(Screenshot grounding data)
═══

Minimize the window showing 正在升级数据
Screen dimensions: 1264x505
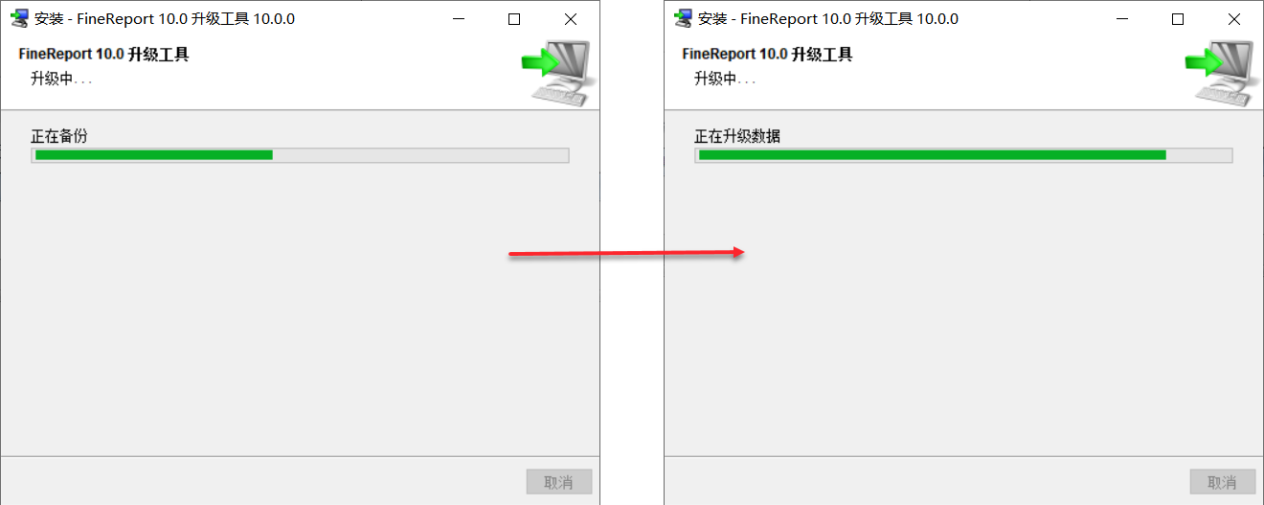coord(1123,19)
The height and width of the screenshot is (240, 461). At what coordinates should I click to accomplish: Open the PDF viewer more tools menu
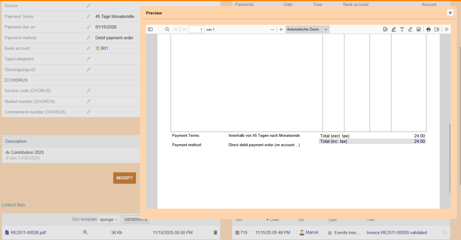point(446,29)
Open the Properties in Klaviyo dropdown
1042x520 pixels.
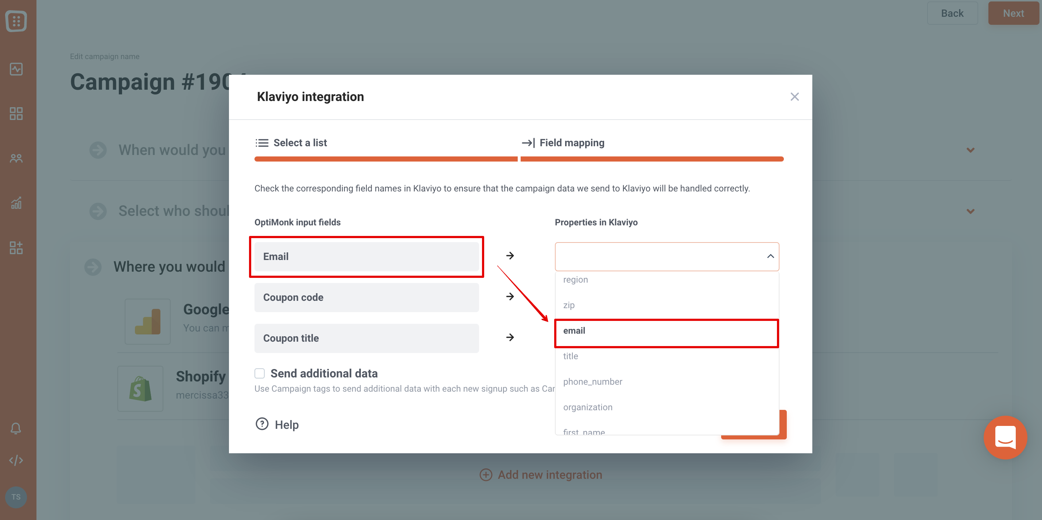click(x=667, y=256)
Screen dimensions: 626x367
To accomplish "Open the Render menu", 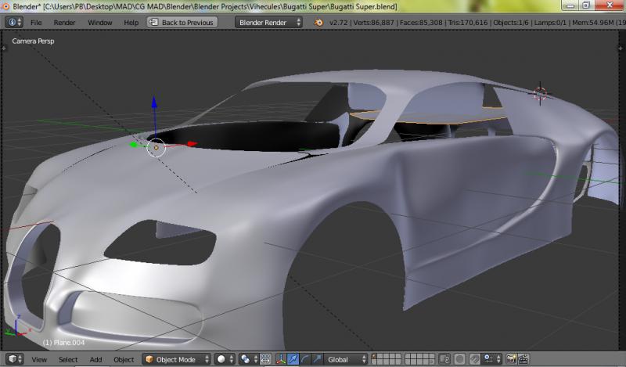I will pos(64,22).
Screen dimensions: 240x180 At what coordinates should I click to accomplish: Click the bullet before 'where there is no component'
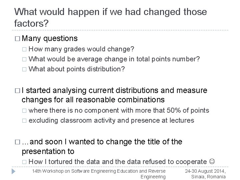point(24,111)
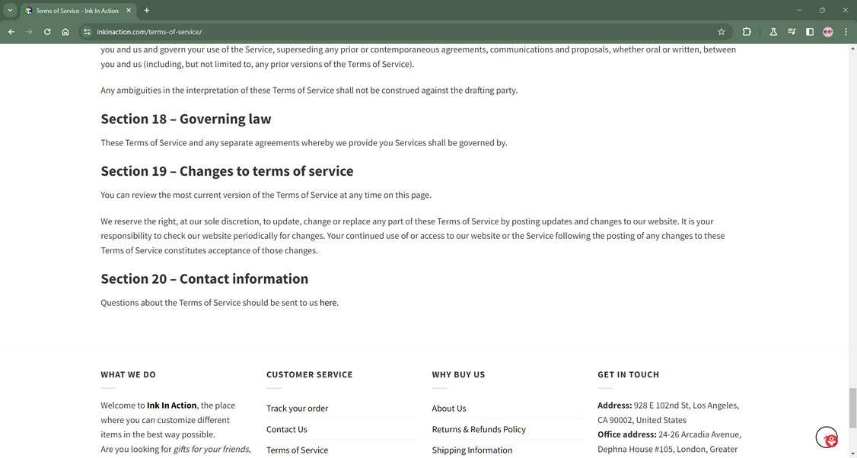Click the browser profile avatar icon
The width and height of the screenshot is (857, 458).
(827, 32)
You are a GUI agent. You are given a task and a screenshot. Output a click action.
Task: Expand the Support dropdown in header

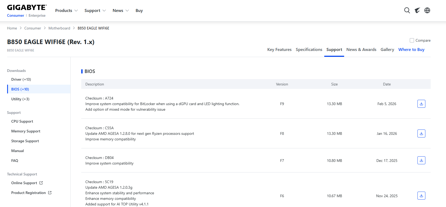(95, 11)
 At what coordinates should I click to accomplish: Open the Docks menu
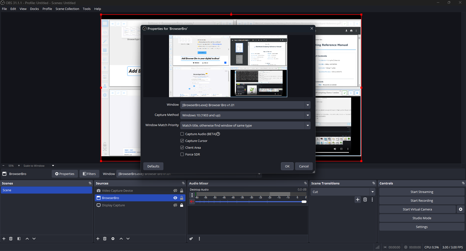[34, 9]
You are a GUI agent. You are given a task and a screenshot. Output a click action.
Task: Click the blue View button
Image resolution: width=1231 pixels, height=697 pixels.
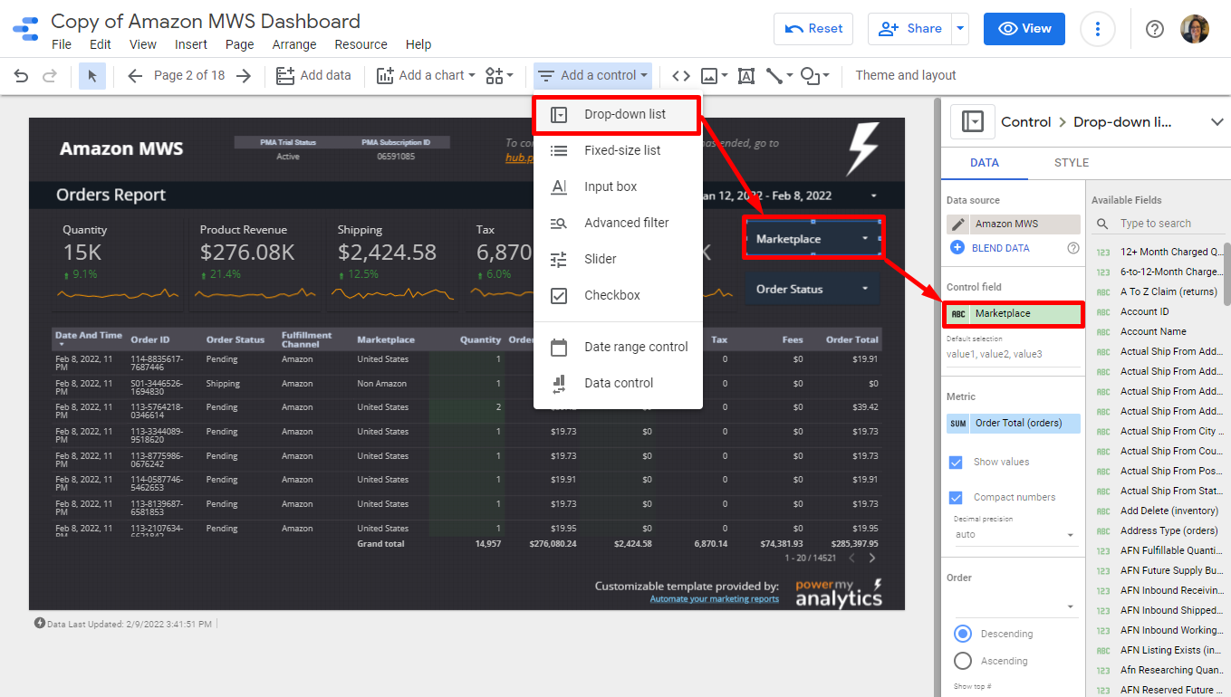point(1024,29)
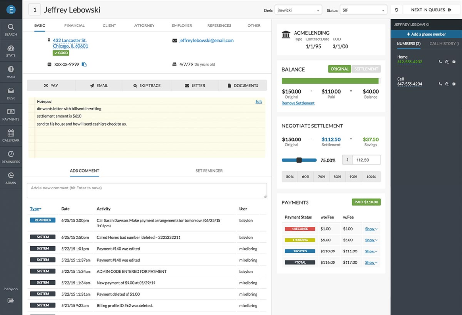Open Search from the left sidebar
The height and width of the screenshot is (315, 462).
(x=11, y=29)
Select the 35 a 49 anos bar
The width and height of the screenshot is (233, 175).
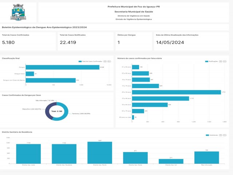(161, 98)
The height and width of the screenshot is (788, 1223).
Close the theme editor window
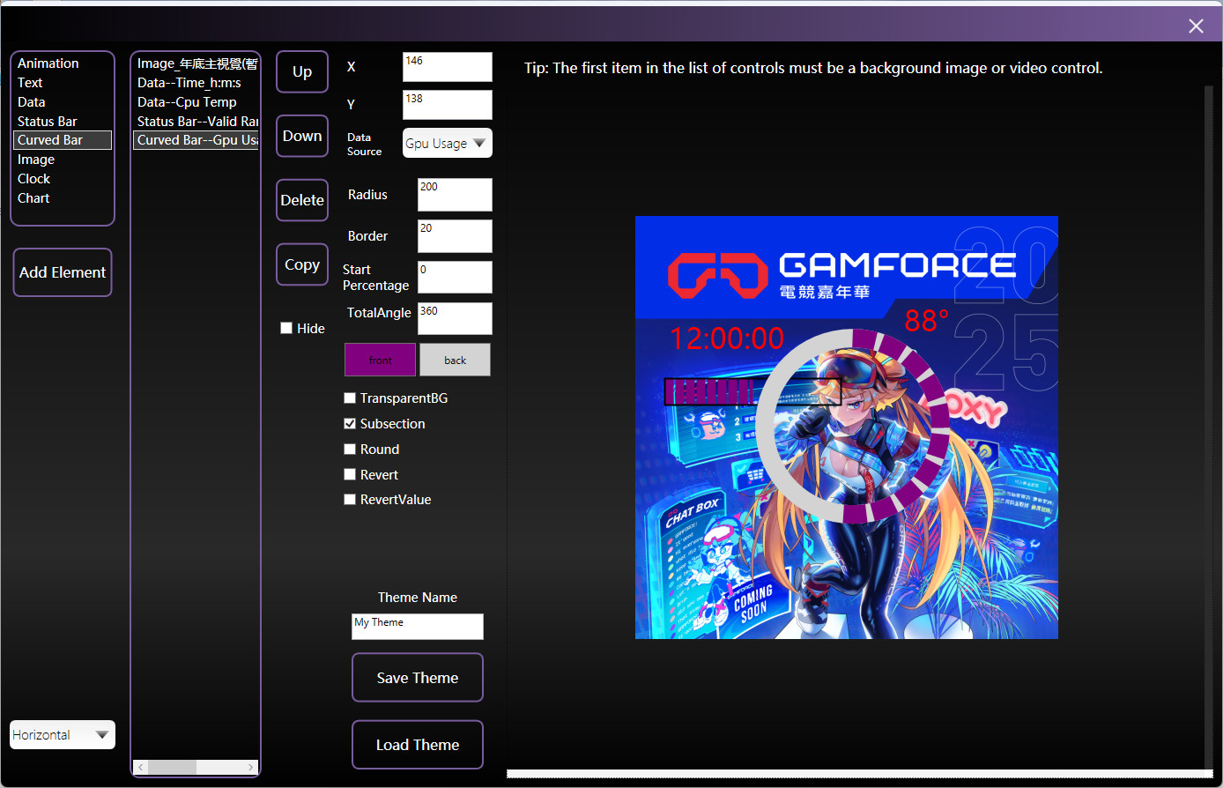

═══

> EXERCISE BRIEF
An exact restatement of the lines from the one holding "The height and width of the screenshot is (788, 1223)." through the end of the entries, both ends included, is the whole answer. Pictures stay out.

> RESPONSE TO THIS EXERCISE
The height and width of the screenshot is (788, 1223).
Close the theme editor window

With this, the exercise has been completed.